D’une manière différente, les deux créateurs cherchent donc des façons « d’être » sur scène, plus que des manières de « représenter ». Une antinomie ?

« On est plusieurs chorégraphes à chercher ces temps-ci à être dans quelque chose de réel sur la scène, qui reste un espace paradoxal, parce que c’est l’espace de transposition par excellence, dit Manuel Roque. Et on vit dans une époque où la réalité — avec la réalité augmentée, la fameuse post-vérité — semble déjà toujours transposée. Je trouve ce paradoxe intéressant : que dans un système de représentation, on soit en train d’essayer d’être dans du réel, tandis que dans la réalité, on semble vouloir de plus en plus échapper au réel, complètement. Sur scène, ça crée une tension, et chercher comment exister à l’intérieur de cette tension, c’est très intéressant. Et très vertigineux. »
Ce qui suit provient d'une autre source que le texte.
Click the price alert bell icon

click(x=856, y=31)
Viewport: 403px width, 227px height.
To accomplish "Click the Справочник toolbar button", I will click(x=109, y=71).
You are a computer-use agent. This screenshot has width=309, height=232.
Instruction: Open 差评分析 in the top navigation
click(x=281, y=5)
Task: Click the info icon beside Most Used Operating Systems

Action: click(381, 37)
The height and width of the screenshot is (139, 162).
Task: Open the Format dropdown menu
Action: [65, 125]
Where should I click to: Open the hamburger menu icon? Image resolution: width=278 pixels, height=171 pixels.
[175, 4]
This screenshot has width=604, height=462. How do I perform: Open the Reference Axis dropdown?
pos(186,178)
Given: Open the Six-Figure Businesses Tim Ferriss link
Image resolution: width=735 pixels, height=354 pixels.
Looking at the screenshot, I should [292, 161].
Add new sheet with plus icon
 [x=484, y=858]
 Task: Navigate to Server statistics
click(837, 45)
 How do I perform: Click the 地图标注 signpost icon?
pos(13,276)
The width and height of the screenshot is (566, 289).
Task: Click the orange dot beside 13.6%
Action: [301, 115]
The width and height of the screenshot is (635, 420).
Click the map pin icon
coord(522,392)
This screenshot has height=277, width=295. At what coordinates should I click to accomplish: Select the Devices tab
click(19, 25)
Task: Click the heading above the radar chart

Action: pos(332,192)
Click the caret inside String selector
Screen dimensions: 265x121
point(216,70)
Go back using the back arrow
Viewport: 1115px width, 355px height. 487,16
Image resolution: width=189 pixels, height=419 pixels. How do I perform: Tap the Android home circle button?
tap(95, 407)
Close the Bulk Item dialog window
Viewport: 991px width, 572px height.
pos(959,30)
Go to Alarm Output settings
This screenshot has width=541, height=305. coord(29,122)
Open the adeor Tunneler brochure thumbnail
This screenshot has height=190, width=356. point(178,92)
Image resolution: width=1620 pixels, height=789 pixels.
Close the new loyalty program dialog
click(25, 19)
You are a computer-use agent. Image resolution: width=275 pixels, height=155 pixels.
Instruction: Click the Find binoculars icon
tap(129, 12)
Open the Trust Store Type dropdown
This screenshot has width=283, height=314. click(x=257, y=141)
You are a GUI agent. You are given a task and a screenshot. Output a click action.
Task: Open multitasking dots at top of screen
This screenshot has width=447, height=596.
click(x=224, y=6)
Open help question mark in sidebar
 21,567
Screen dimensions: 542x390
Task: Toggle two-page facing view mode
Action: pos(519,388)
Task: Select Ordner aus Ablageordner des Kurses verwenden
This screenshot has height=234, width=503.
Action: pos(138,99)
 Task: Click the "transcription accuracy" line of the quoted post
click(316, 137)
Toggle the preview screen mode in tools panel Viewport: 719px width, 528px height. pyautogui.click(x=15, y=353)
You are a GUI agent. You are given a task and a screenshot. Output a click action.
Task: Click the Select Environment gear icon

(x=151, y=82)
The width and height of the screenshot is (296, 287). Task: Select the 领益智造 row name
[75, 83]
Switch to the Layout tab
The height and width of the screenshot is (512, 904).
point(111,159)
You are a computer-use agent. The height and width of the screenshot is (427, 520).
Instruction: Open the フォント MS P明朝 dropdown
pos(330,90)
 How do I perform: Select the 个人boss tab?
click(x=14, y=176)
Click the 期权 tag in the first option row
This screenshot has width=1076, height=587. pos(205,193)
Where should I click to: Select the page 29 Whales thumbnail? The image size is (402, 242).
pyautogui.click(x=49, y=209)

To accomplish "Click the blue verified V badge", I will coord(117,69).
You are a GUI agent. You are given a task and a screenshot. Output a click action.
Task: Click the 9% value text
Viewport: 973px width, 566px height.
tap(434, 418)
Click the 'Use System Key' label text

M. Roque cherche consciemment à tester le spectateur — et lui-même, ajoute-t-il en riant… —, mais avec amour et respect. « Je ne veux pas donner un coup-de-poing dans la face du spectateur, mais offrir une présence accueillante, sans être séductrice. Je ne cherche pas à marquer un point au-delà de l’expérience du spectateur. Je tente plutôt de trouver une certaine sincérité, une intégrité, et à la partager — car résister à la représentation ne veut pas dire résister au spectateur ! Je cherche au contraire quelque chose de très lumineux, de beaucoup plus intime, poreux, fragile dans la présence, et du coup, peut-être, quelque chose de plus précieux. J’essaie de déclencher l’empathie des spectateurs vers l’interprète : d’habitude, c’est l’interprète qui la suscite. C’est tout petit, comme différence, mais c’est ça qui fait le show. »

Bang Bang / Some Hope For The Bastards

Une chorégraphie de et par Manuel Roque. Au théâtre Prospero, du 2 au 5 juin. / Une chorégraphie de Frédérick Gravel, pour neuf danseurs et trois musiciens. Au Monument-National, les 1er et 2 juin.